On June 29, 2021, the Human Technology Foundation, in partnership with Ernst and Young, IEEE, ITechLaw and McCarthy Tétrault, hosted a webcast titled, “Responsible AI: European and North American Perspectives on the new EU draft AI Regulation” on the European Commission’s draft regulation on artificial intelligence (“AI”). 

Panelists Kilian Gross (Head of Unit on AI Policy Development and Coordination, DG Connect, European Commission), Nye Thomas (Executive Director, Law Commission of Ontario) and Alpesh Shah (Senior Director Global Business Strategy & Intelligence, IEEE Standards Association) were joined by moderator Charles Morgan of McCarthy Tétrault to discuss the underlying regulatory framework, as well as the advantages and disadvantages of the European Commission’s approach to AI regulation.

The Draft Regulation

On April 21, 2021, the European Commission released a draft regulation on the use of AI (the “Draft Regulation”), which follows up on the European Commission’s white paper “On Artificial Intelligence – A European approach to excellence and trust”, published in February 2020.  The Draft Regulation proposes a legal framework for AI systems by setting out harmonized rules alongside a coordinated plan to strengthen AI uptake and innovation across the EU member states, while guaranteeing EU citizens’ rights and safety.

The Draft Regulation takes a broad human-centric and risk-based approach to AI, with the aim of strengthening trustworthy AI technology development, investment, and innovation across the EU.  As the first-ever comprehensive legal framework on AI, it has been compared to the European General Data Protection Regulation (“GDPR”).

Mr. Gross, head of the European Commission’s AI policy unit that prepared the Draft Regulation, started the discussion by giving a high-level overview of the purpose and operational framework of the Draft Regulation.  He highlighted that the European Commission’s approach to AI began with the paradigm that AI systems present an opportunity for businesses, governments, and citizens.  Since AI systems are a rapidly developing space and in order to future-proof the Draft Regulations, the Commission sought to create a single, flexible and neutral definition of AI systems that would be linked to the concrete list of AI techniques found in Annex I of the Draft Regulation:

Artificial intelligence system’ (AI system) means software that is developed with one or more of the techniques and approaches listed in Annex I and can, for a given set of human-defined objectives, generate outputs such as content, predictions, recommendations, or decisions influencing the environments they interact with

This “future-proofing” approach to defining AI systems is intended to allow users to be reasonably certain as to whether a given technique falls within the definition of AI systems, while removing barriers to adding AI techniques to the Draft Regulations as they are developed over time. 

Two key features of the Draft Regulation, which were highlighted by Mr.

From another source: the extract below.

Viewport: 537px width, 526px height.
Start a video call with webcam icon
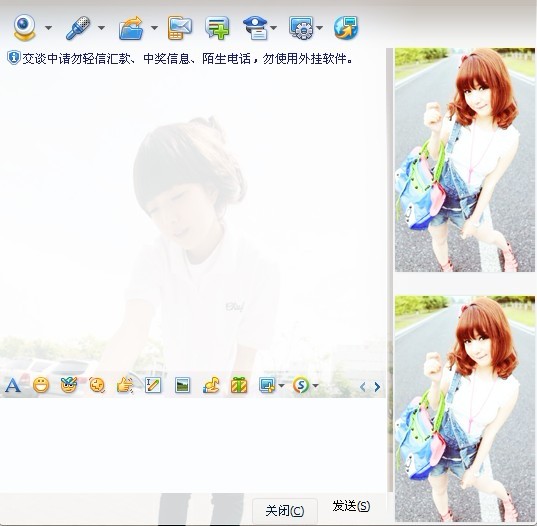24,27
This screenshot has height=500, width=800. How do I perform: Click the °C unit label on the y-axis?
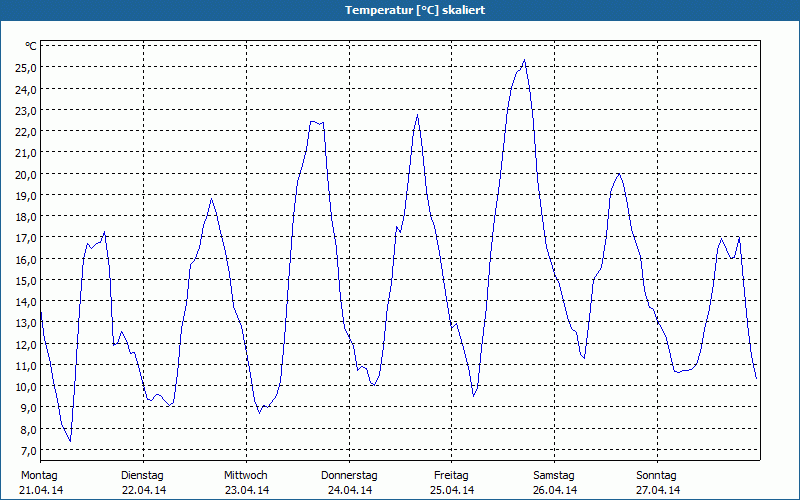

Gross, is the human-centric and risk-based approach to AI systems that forms the core of the regime.  Using this approach, the European Commission developed a single regulatory framework capable of being used in both the public and private sectors.  The framework requires proponents or regulators to categorize AI systems by use cases into risk categories that range from minimal or no risk (the majority of AI use cases) to unacceptable risk (a minority of use cases that contradict European values), and take the appropriate next steps to ensure compliance:

Categorizations of AI, showing levels of risk associated therewith.
Source: Presentation, Kilian Gross, June 29, 2021

Examples of unacceptable risk cases are use of AI for subliminal manipulation resulting in physical/psychological harm, exploitation of children or the mentally disabled resulting in physical/psychological harm, general purpose social scoring, and remote biometric identification for law enforcement purposes (unless for a specifically exempted use).

Mr. Gross emphasized that the purpose of the Draft Regulation is to support responsible and trustworthy AI systems development through a dynamic regulatory environment that evolves as the technology develops into the future.  A copy of his presentation, generously shared by the European Commission, can be found here.

Finding the Right Model of Regulation

The Draft Regulation is a uniquely European piece of legislation that proposes to regulate the public and private sector under a “one size fits all” model that sets ground rules and manages risk in a manner that cuts across sectors.  Mr. Gross explained that the rationale behind this approach was the recognition that the specific problems with AI systems (such as concerns about transparency, explainability, accountability, safety, reliability and non-discrimination) are essentially the same regardless of sector and the concern that a sectorial approach would result in slower and more piecemeal regulatory development.  Mr. Shah of the IEEE Standards Association, agreed that, given the rate of AI systems innovation, the approach of starting with a foundation of broad, human-centered, and harmonized principles would allow various sectors to develop standards and certifications in a practical manner.  Contextual modification of the general framework, he continued, would allow sector specific development, while achieving cross-sector clarity. Mr. Shah also outlined several relevant IEEE initiatives in support of the Draft Regulation, including the IEEE 7000 series AI Ethics and technical standards and its AI Ethics Process Certification Program (ECPAIS) – both of which concretely apply to the principles of human-centricity, transparency, accountability, algorithmic bias and privacy.

Under the Draft Regulation, public and private sector uses are distinguished primarily through use cases and risk analyses.  Risk is assessed by looking at the end use / impact of the AI technique, which will vary across sectors, despite the deployment of the same device or system by public and private actors.  For example, the impact of AI techniques used in policing to generate evidence are in general categorized as being high risk, whereas those same techniques, if used in a private sector setting, may not have the same high risk label. 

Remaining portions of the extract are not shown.